** Record excerpts follows **

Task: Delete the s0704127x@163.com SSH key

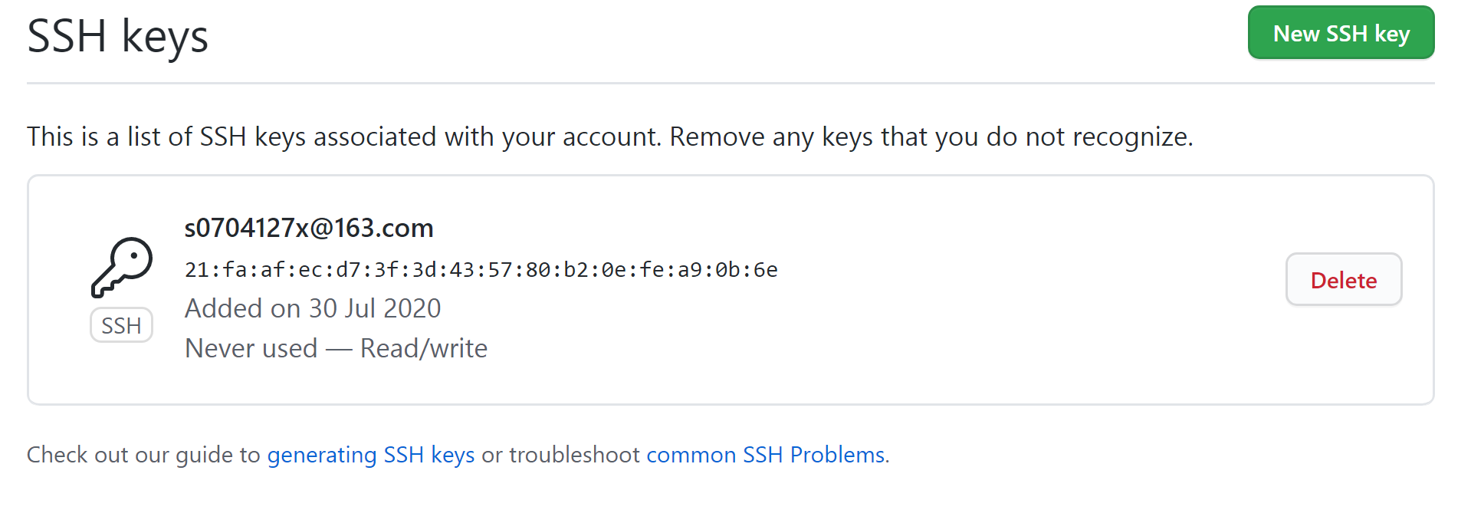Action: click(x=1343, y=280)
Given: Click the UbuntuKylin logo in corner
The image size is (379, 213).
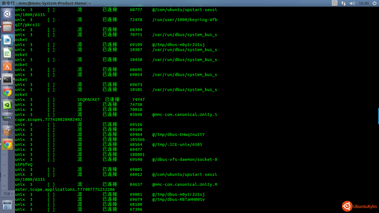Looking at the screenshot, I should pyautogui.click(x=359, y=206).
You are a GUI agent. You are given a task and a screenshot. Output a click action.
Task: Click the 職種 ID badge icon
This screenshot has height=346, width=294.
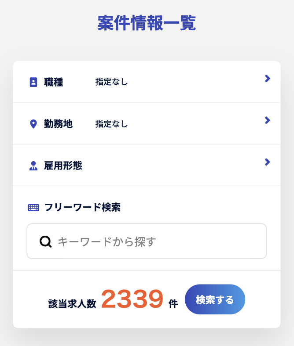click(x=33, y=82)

** End of Record excerpts **
** Record excerpts follows **

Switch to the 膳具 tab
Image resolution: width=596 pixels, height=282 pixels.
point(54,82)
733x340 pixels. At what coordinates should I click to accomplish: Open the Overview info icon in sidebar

** End of Record excerpts **

Your goal >> The answer must consist of every line from the entries that holds the string "icon".

Expected answer >>
Task: Click the 職種 ID badge icon
733x340 pixels. At what coordinates should I click to accomplish: Open the Overview info icon in sidebar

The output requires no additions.